# WHAT TO DO:
A. Using the forum post about sea level and climate, list the profile details shown at the top along with the value given for each.
B. In the forum post about sea level and climate, how much of the kelp forests along the east coast of Tasmania does the writer say has been lost, and over what period?
C. Carry the forum post about sea level and climate forward from its final sentence, writing the next paragraph.

Registered: 27/12/2002
Posts: 1296
Loc: Ferny Creek (400m)
>If the temps are the same or higher now than the interglacial period 125,000years ago, then why is not the sea level at the same height now as then? And why did we have a coral reef in an area that now has obviously too cold ocean temps? There is no argument to those questions David

All I can say is hold your horses! See level is rising at 3mm a year and accelerating. It is NOT in equilibrium with global warming and will take centuries to stabilise. Same goes for Coral... for example we are seeing the emergence of soft corals along the east coast of Tasmania and at the same time have lost about half the kelp forests (a cold water species) in the last 50 years.

Ecosystems are not in balance with the current climate which has warmed at a rate far faster than ecosystems can migrate. It will also warm another 0.5-1C regardless of what we do with CO2 owing to inertia in the system.

# GIVEN DATA:
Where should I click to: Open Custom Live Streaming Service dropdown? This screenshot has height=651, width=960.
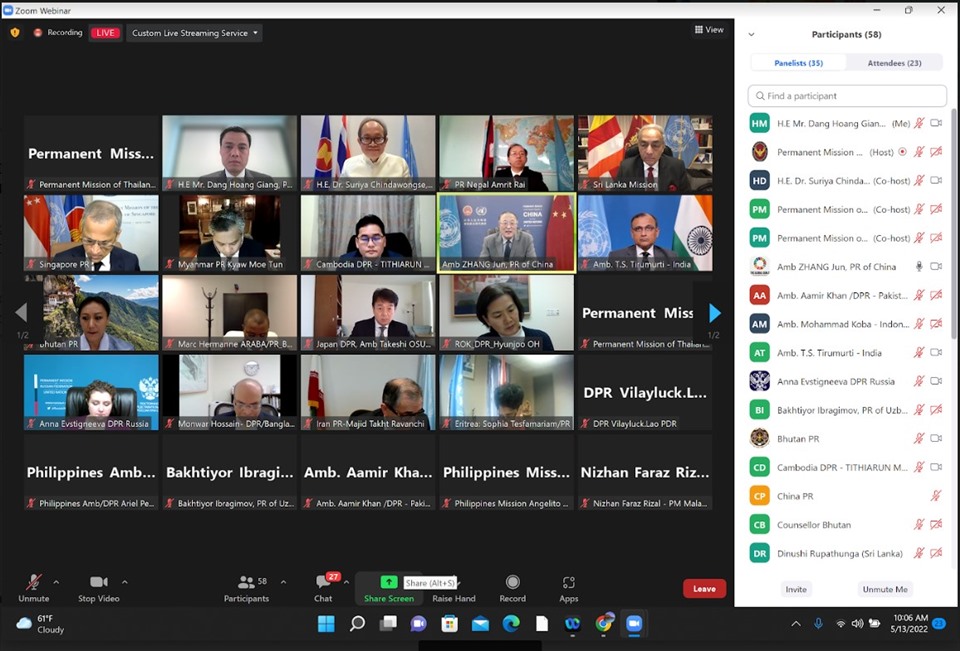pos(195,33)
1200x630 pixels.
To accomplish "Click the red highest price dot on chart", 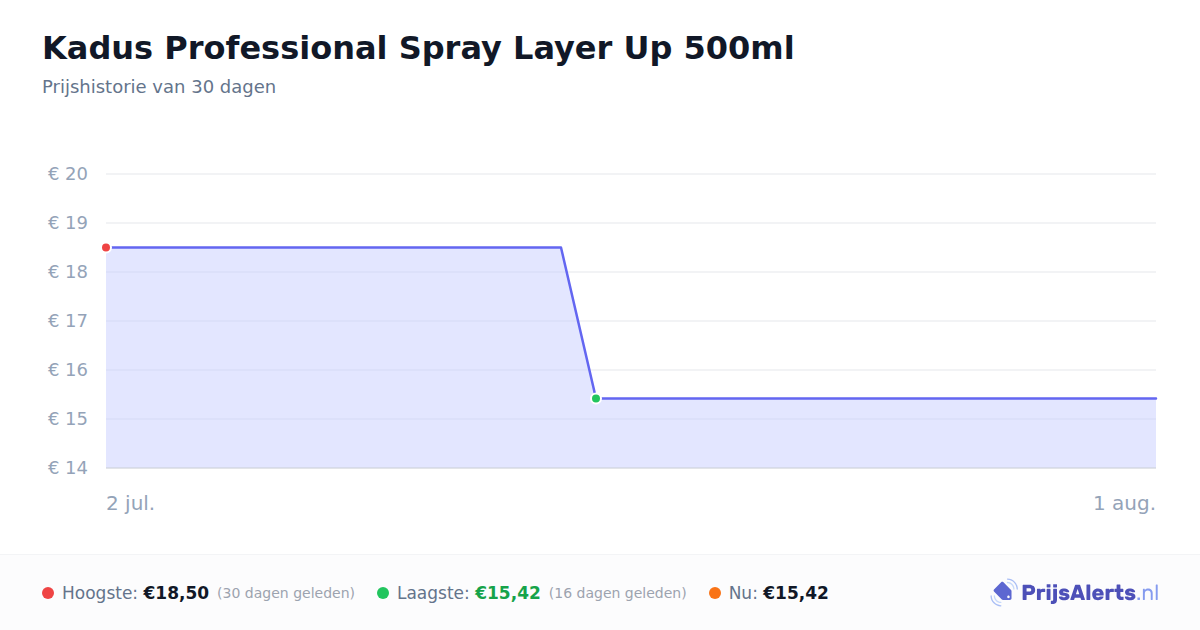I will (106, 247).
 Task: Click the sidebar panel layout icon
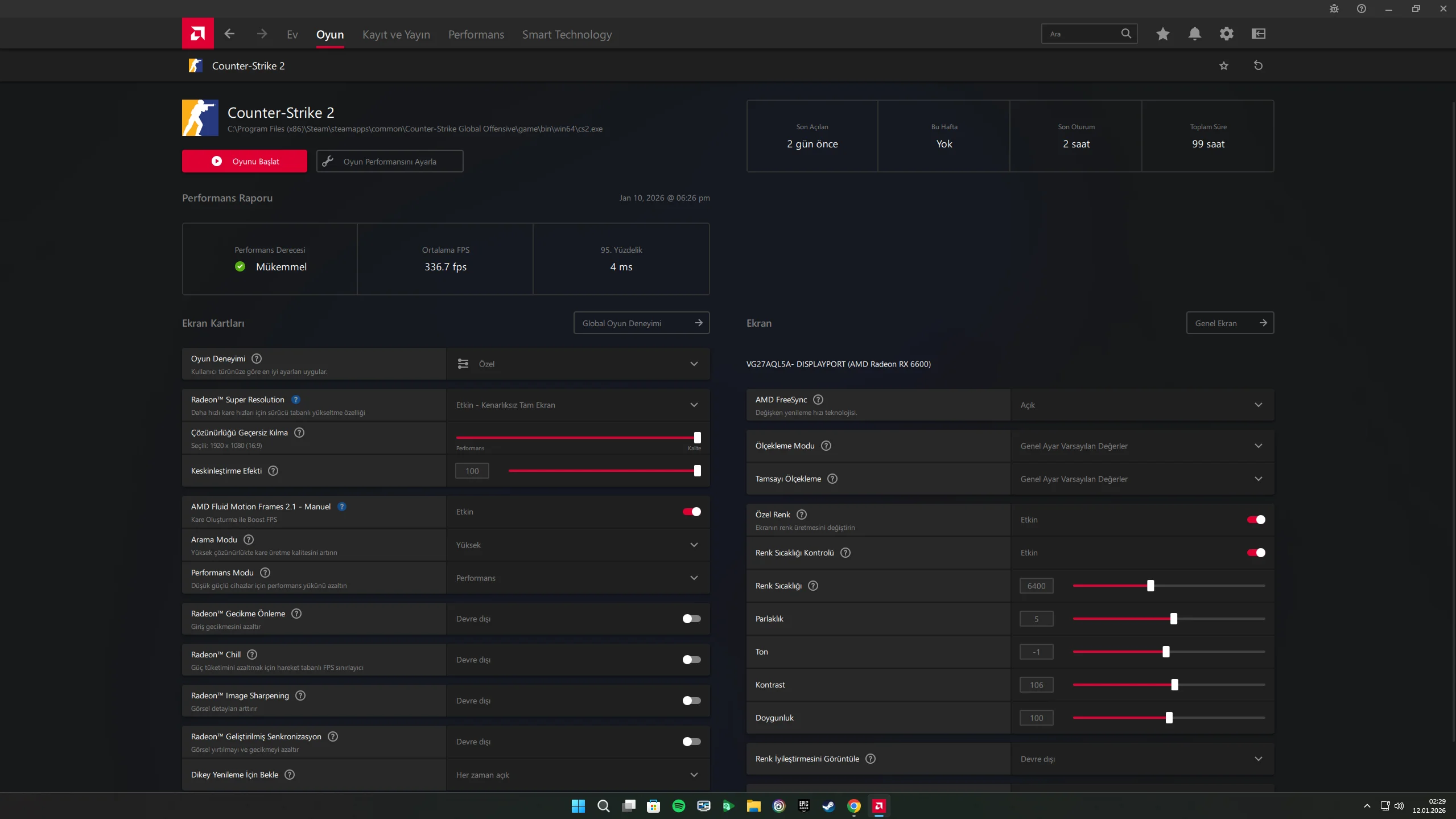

# SET OF ANSWERS:
A.
Registered: 27/12/2002
Posts: 1296
Loc: Ferny Creek (400m)

B. About half, in the last 50 years.

C.
But once again, why are you taking consolation from this study? It shows that a climate hardly warmer (if not the same as the current) witnessed far higher sea level rise, and we know this sea level rise was because around half of Greenland melted. The Arctic is now warming at a disbelievable rate with massive wastage of sea ice (having declined nearly 25% in 25 years), thermafrost disappearing all over the place. Greenland is warming very rapidly with the North Atlantic Oscillation no longer acting to protect it from global warming. These are all observations unfolding before your eyes.... they are not the stuff of climate prediction for 2050 or 2100.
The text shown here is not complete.